Having a depth camera also means you get a portrait mode, which blurs the background for a more dramatic-looking image. The Nokia 3.4 performs this blurring just as well as phones twice the price.
The Nokia 3.4’s selfie camera is pretty disappointing, though. While it can shoot a passable image in good lighting, photos look very undersaturated when taken indoors. Not flattering at all.
Video is weak too. You can shoot Full HD clips at 30 frames per second, but there is no stabilisation. Handheld footage looks juddery and amateurish. And we can’t imagine too many people setting their Nokia 3.4 up on a tripod.
If you’ve already done a bit of research into budget phones, you probably know what to expect from the Nokia 3.4. It’s an all-plastic phone, bar the glass on top of the screen and cameras.
No one techy will confuse this for a flagship Android, but there are some reasonably distinctive touches here and there. Nokia uses a round camera housing on the back, and the rear cover has a lightly embossed texture of lines running down its back.
This gives it a slightly tactile finish that is a little nicer and more grippy than flat plastic.
The Nokia 3.4’s shape sits right in the middle of the road. This isn’t a tiny phone, and it’s not a giant. Nokia is out to appeal to as many budget buyers as possible, so it’s no wonder we end up right at the median.
Some of you may find its Google Assistant button annoying, though. This button sits on the left side of the Nokia 3.4 and brings up the Google digital assistant whenever pressed, even if the screen is off.
We have accidentally pressed it countless times, pausing music streaming, and you probably will too.
This is a side-effect of the Nokia 3.4 being an Android One phone. Still, Android One also helps to pare down its setup. You’ll be asked to log in to your Google account when you get the phone up and running, but you won’t be asked to log into, or sign up to, any manufacturer services.
As such, this is one of the easier-to-setup phones for the less technologically confident.
We would only recommend the Nokia 3.4 for someone who wants a simple phone and does not intend to do anything too advanced with it.

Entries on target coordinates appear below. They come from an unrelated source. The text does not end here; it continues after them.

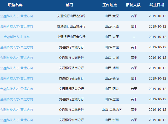
Task: Open the job title link for 交通银行长治分行
Action: tap(17, 79)
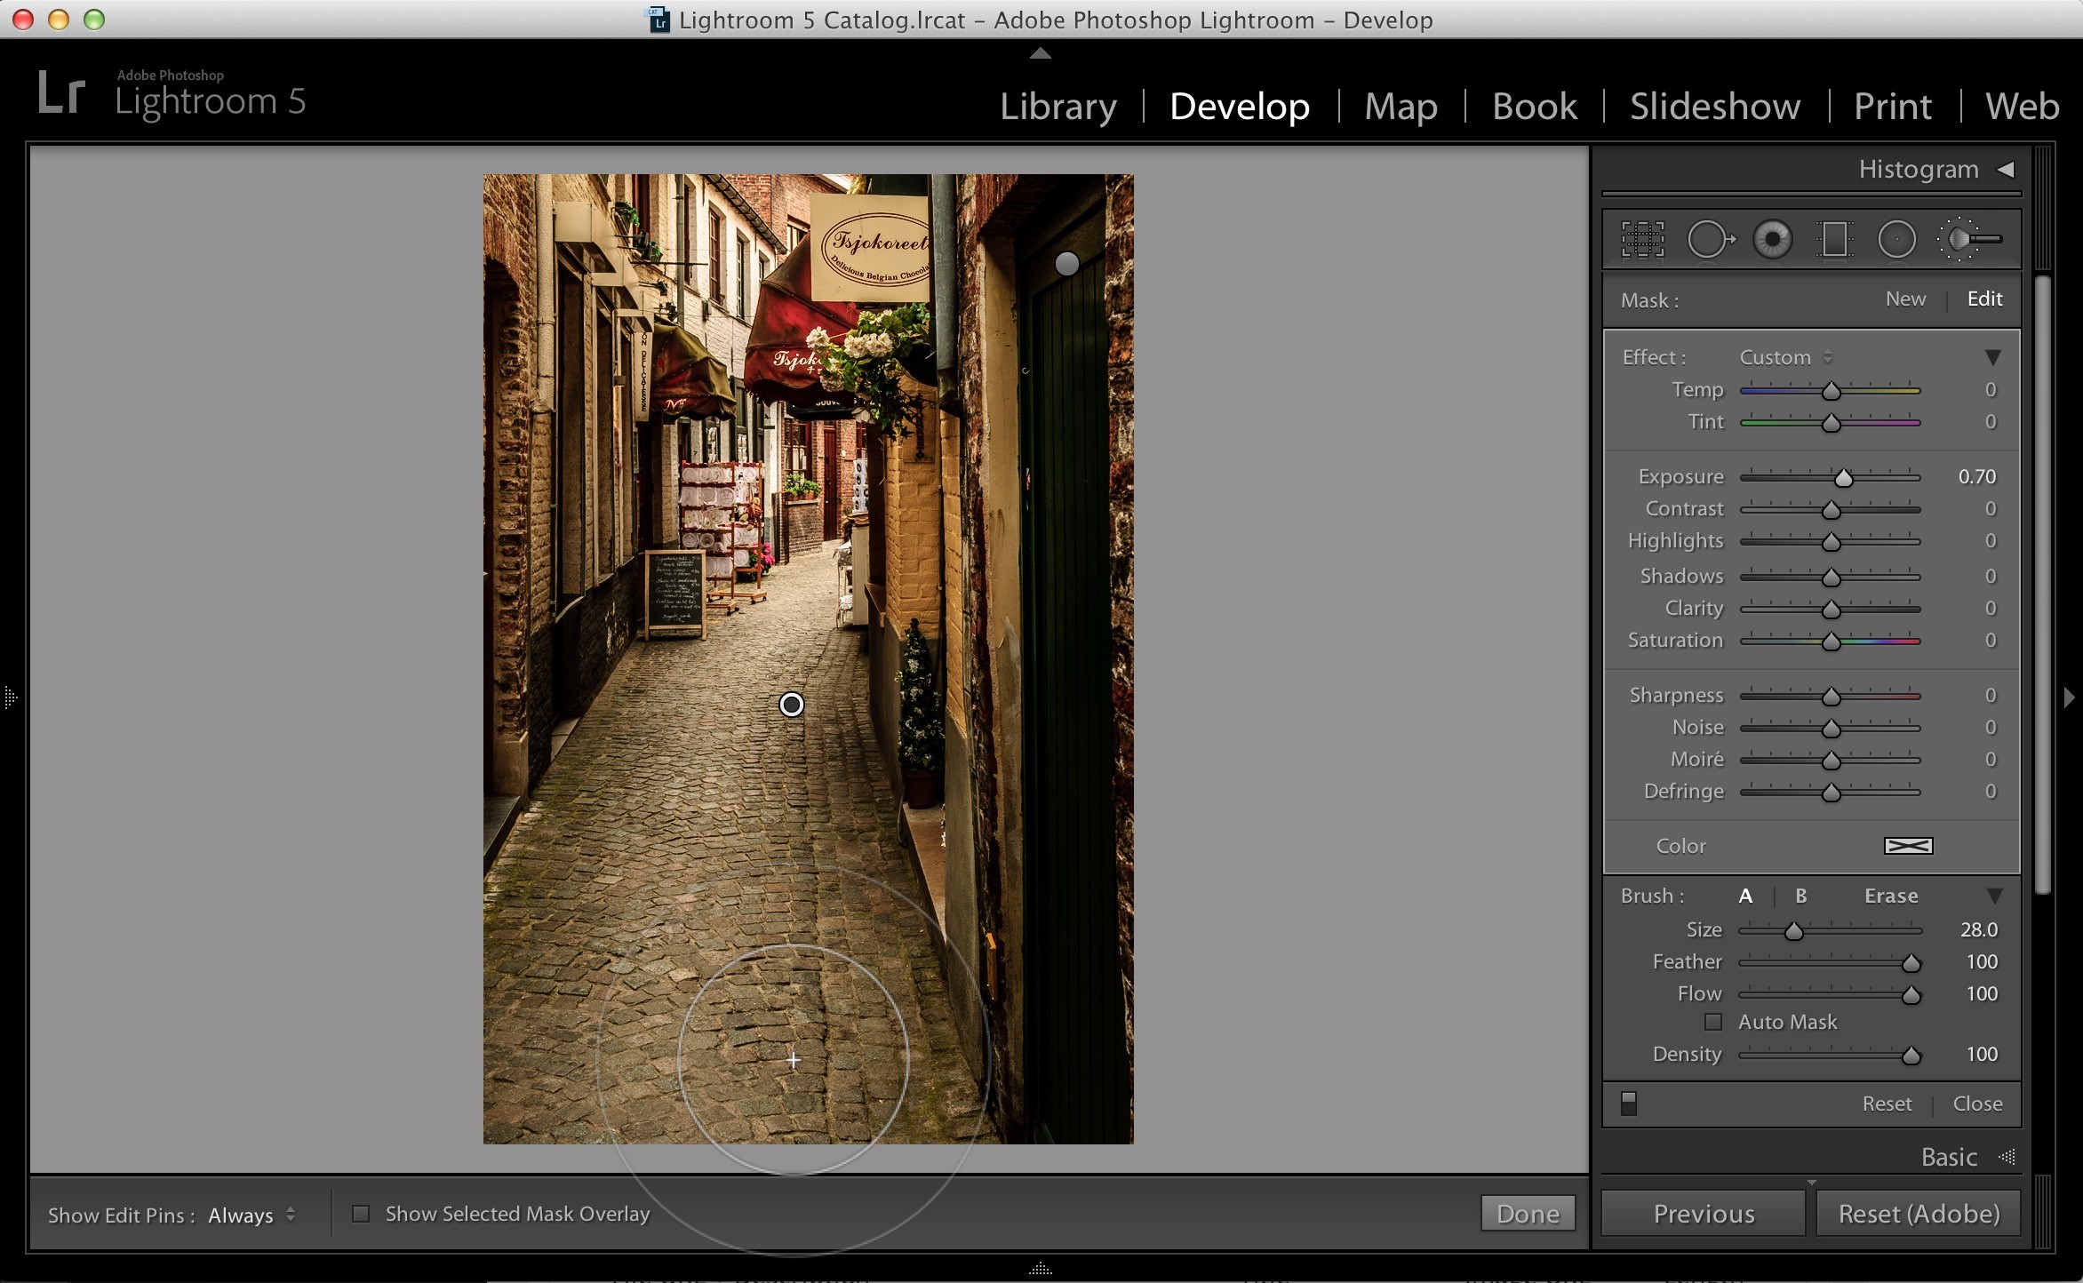This screenshot has height=1283, width=2083.
Task: Select the Spot Removal tool
Action: [1710, 239]
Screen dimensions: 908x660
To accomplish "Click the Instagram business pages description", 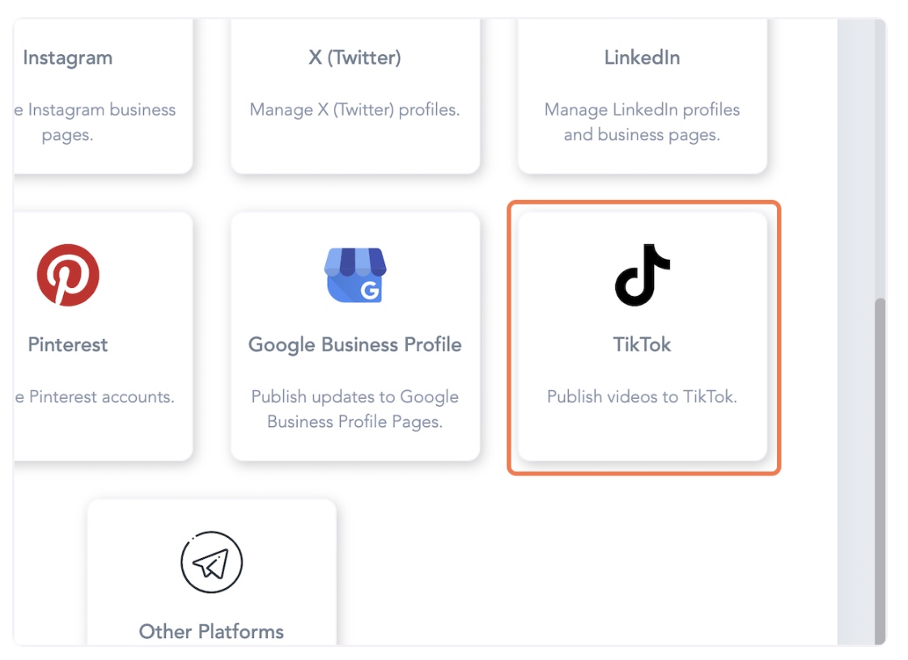I will pos(95,122).
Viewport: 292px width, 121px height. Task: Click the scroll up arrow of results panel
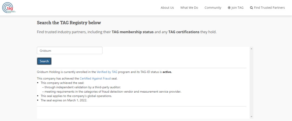pos(252,49)
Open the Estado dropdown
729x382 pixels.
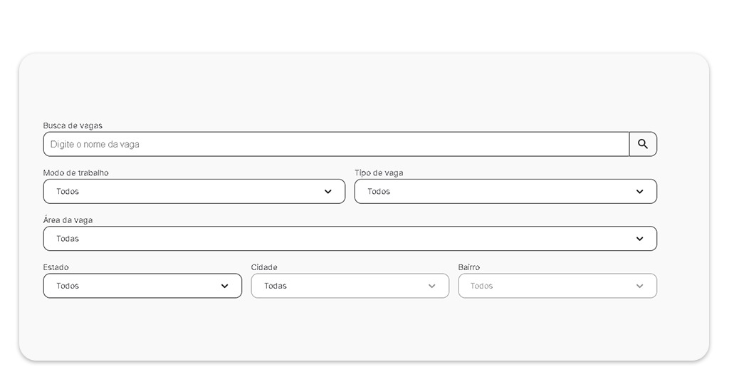pyautogui.click(x=135, y=286)
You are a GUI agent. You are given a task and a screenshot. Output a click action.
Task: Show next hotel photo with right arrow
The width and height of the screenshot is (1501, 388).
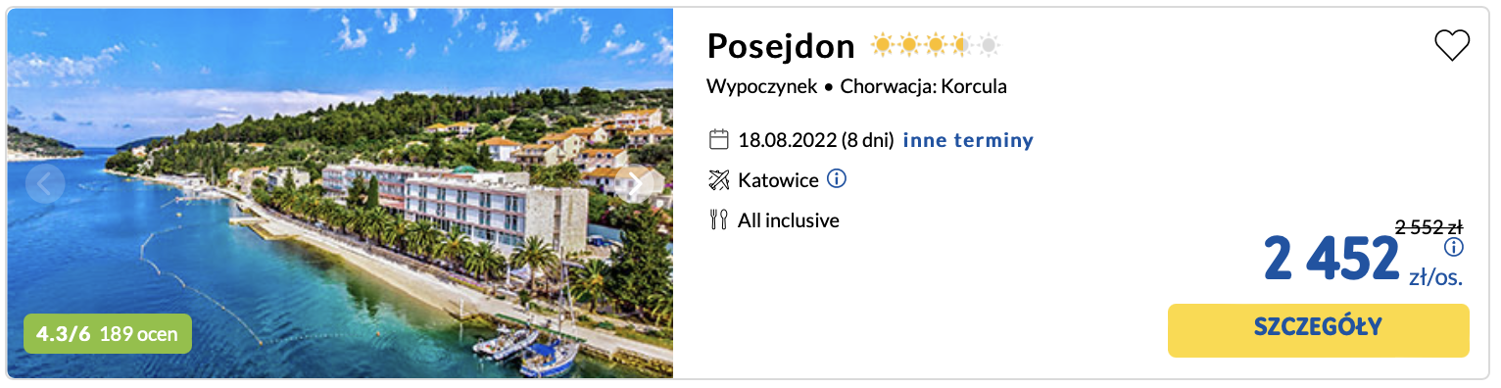[x=636, y=183]
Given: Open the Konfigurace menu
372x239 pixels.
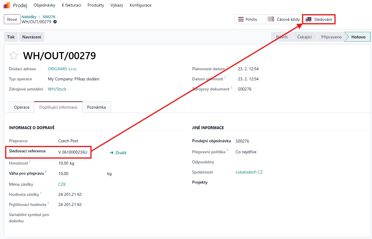Looking at the screenshot, I should coord(140,5).
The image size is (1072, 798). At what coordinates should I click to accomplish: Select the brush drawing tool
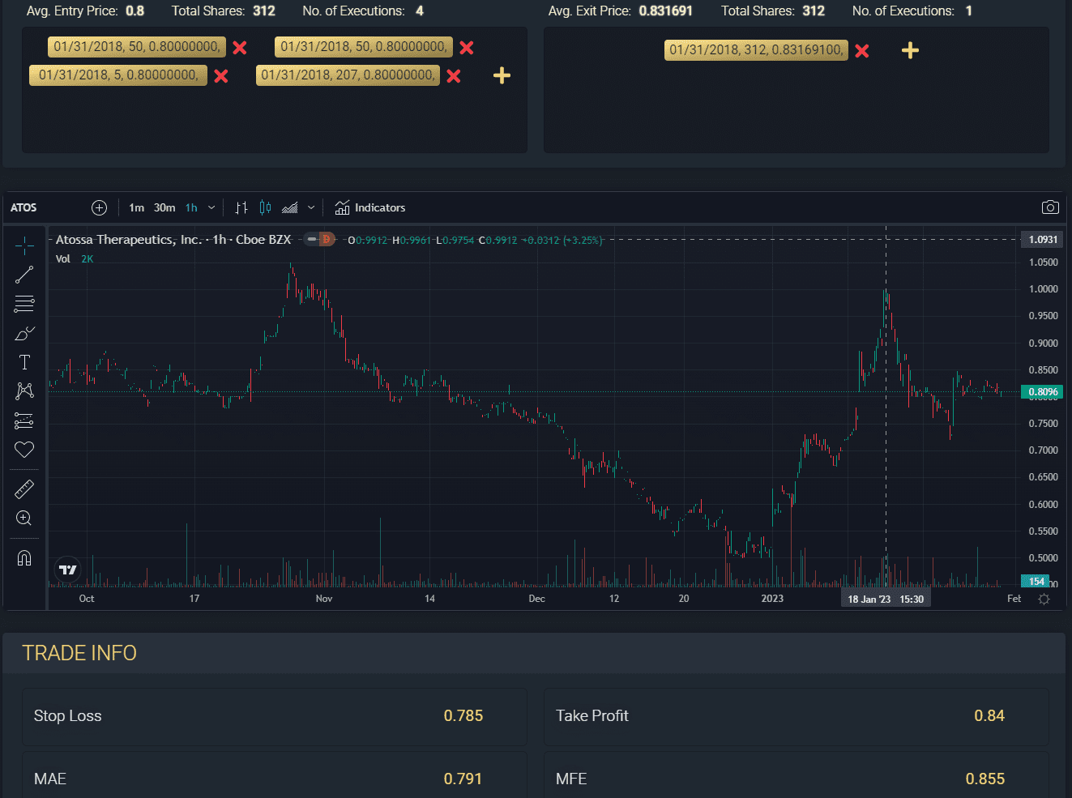click(x=24, y=333)
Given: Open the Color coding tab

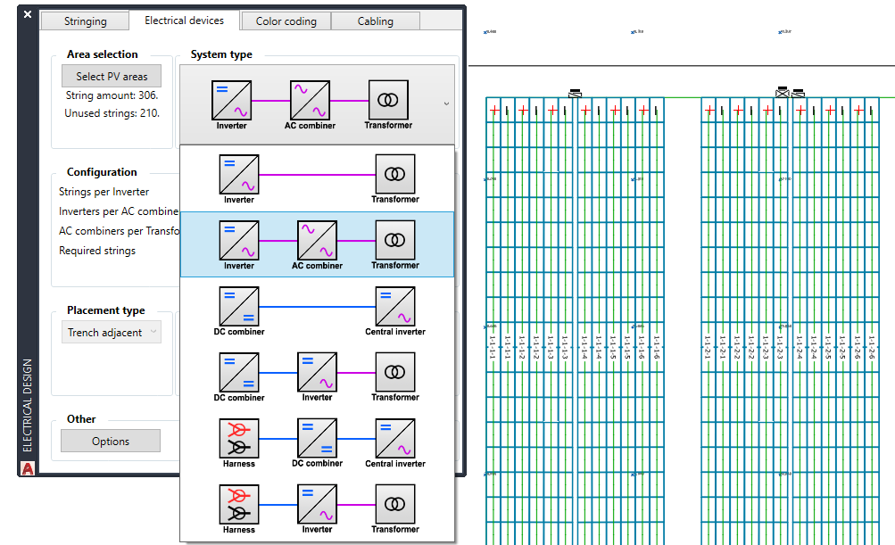Looking at the screenshot, I should pos(286,21).
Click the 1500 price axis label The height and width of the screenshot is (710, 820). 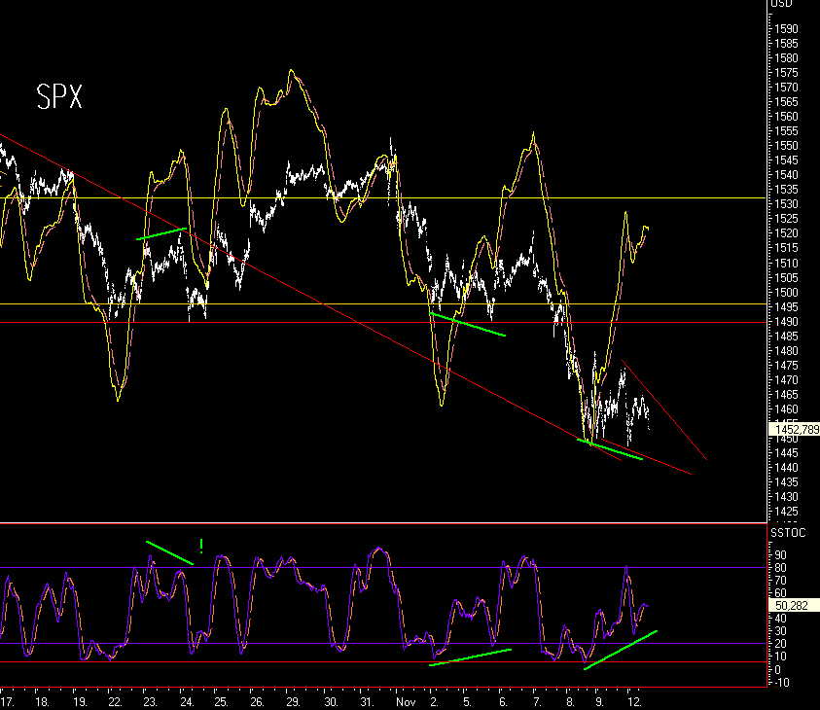pos(785,293)
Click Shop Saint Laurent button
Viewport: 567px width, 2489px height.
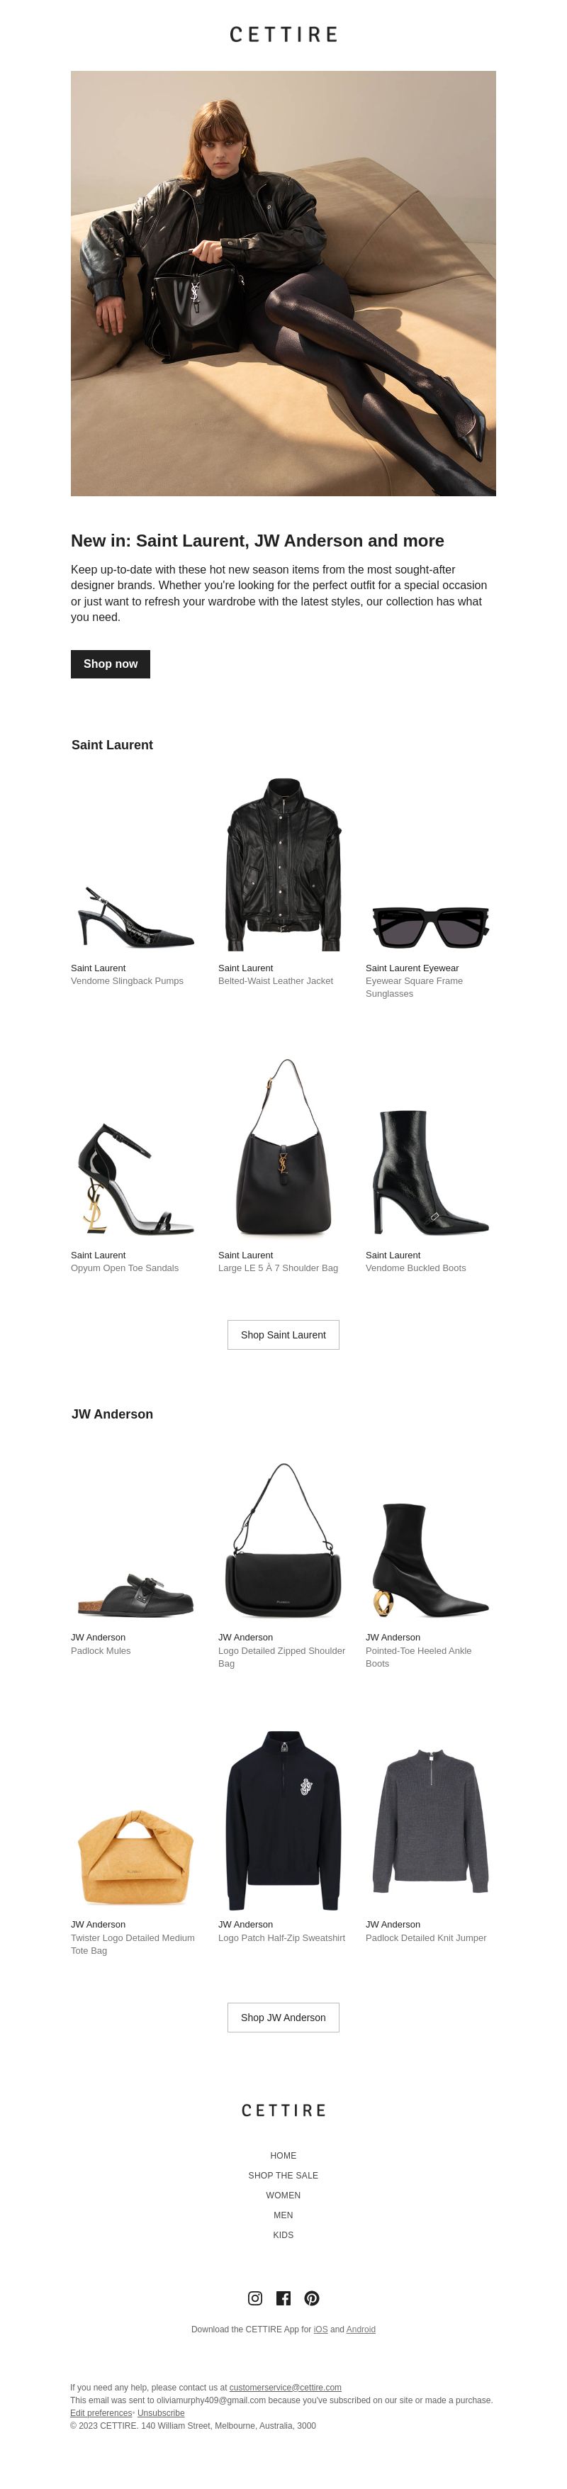coord(283,1334)
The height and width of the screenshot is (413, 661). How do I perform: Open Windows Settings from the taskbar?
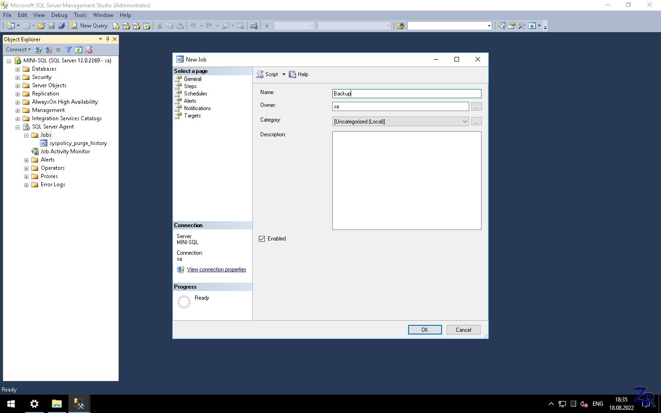coord(34,404)
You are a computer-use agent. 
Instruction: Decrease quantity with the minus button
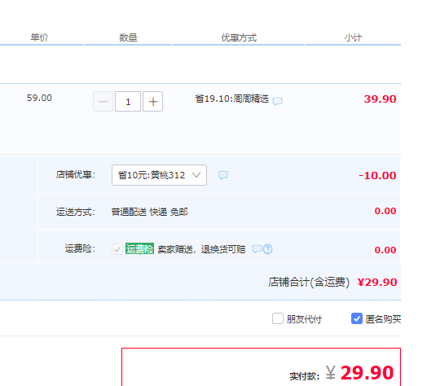pyautogui.click(x=103, y=102)
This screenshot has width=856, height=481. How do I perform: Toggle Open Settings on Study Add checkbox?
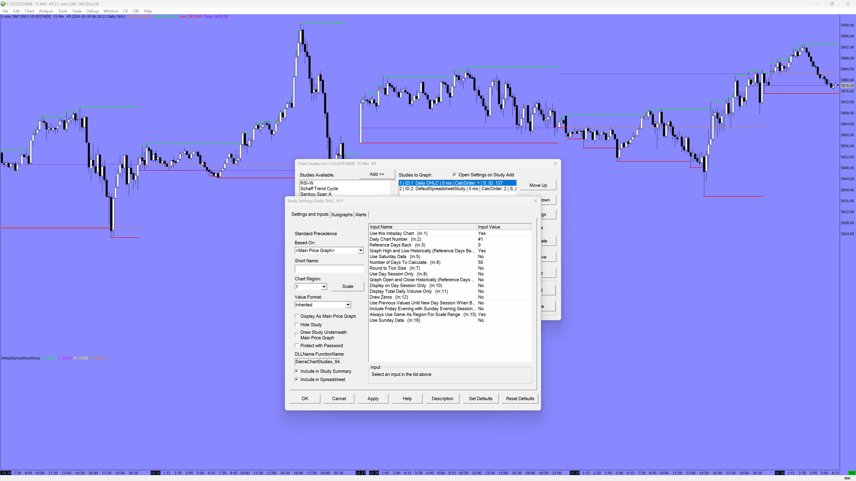[x=455, y=175]
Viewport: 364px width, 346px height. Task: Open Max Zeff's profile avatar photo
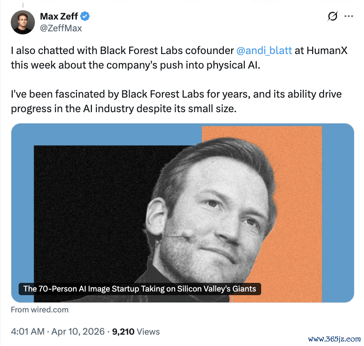(x=23, y=22)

The Nokia 3.4 is a good fit for someone who mostly uses a phone to keep in contact with people in their contacts list, through a messenger app, calls or SMS. Those who want to use stacks of apps, play games or take lovely photos are best off spending a little bit more or heading to one of the Chinese brands whose pricing is a little more aggressive than Nokia’s – such as Xiaomi or Realme. You get very little spare storage here, and the phone feels quite slow a lot of the time.